◆ Task to carry out: Ignoring every picture, return the lines of the listing below word for word, from the line that holds "Click the Move button" through the line that holds "Enable チャンネルにも投稿する checkbox".

◆ Material for this task:
···
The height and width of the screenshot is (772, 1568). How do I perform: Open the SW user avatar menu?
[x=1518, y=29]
···
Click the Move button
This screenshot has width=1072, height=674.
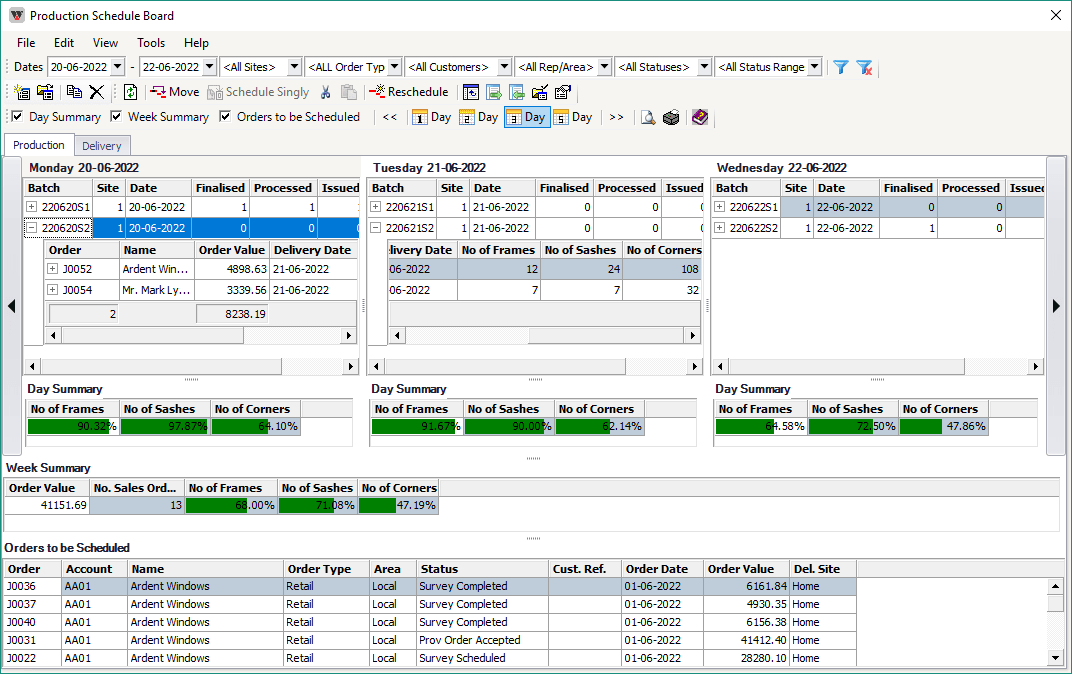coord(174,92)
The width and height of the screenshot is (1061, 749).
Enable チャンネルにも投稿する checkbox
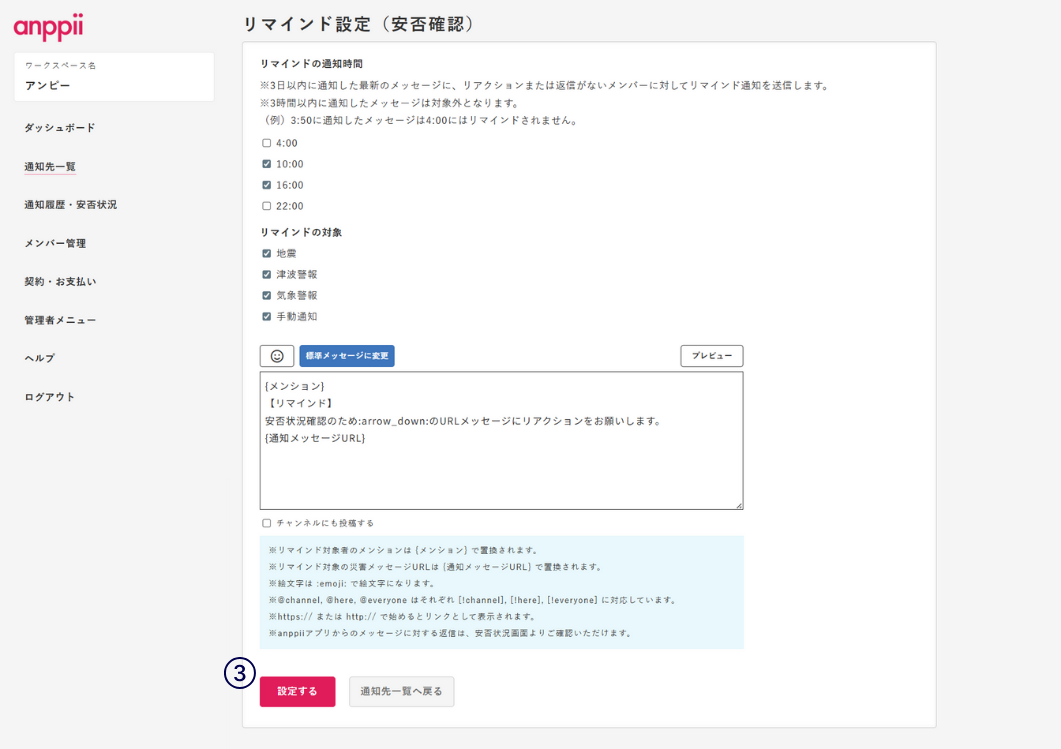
···
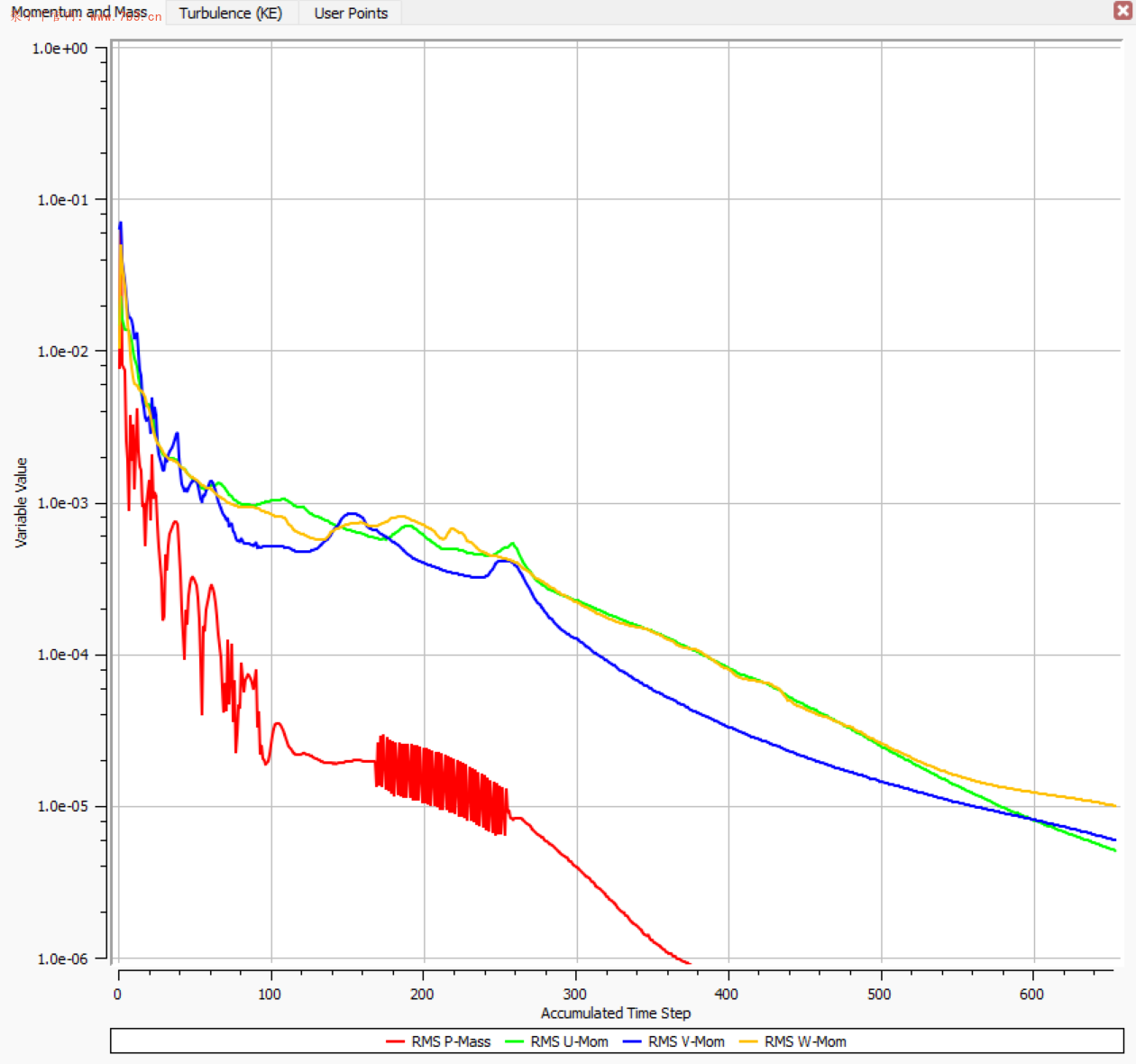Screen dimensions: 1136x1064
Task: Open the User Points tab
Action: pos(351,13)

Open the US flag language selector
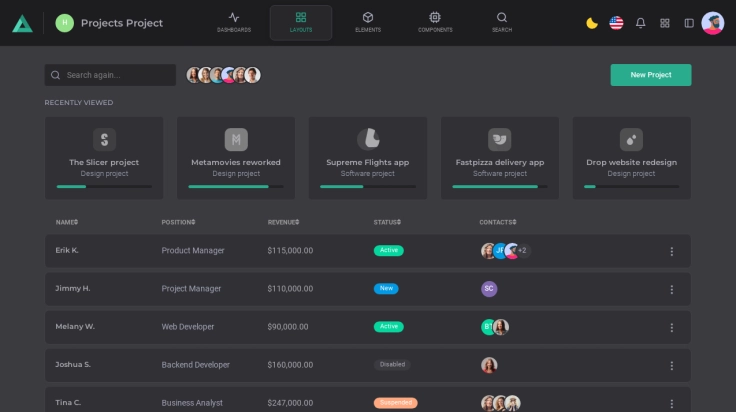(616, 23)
···
◆ Solved problem:
Click the Move button
This screenshot has width=1072, height=674.
coord(174,92)
The width and height of the screenshot is (1061, 749).
Enable チャンネルにも投稿する checkbox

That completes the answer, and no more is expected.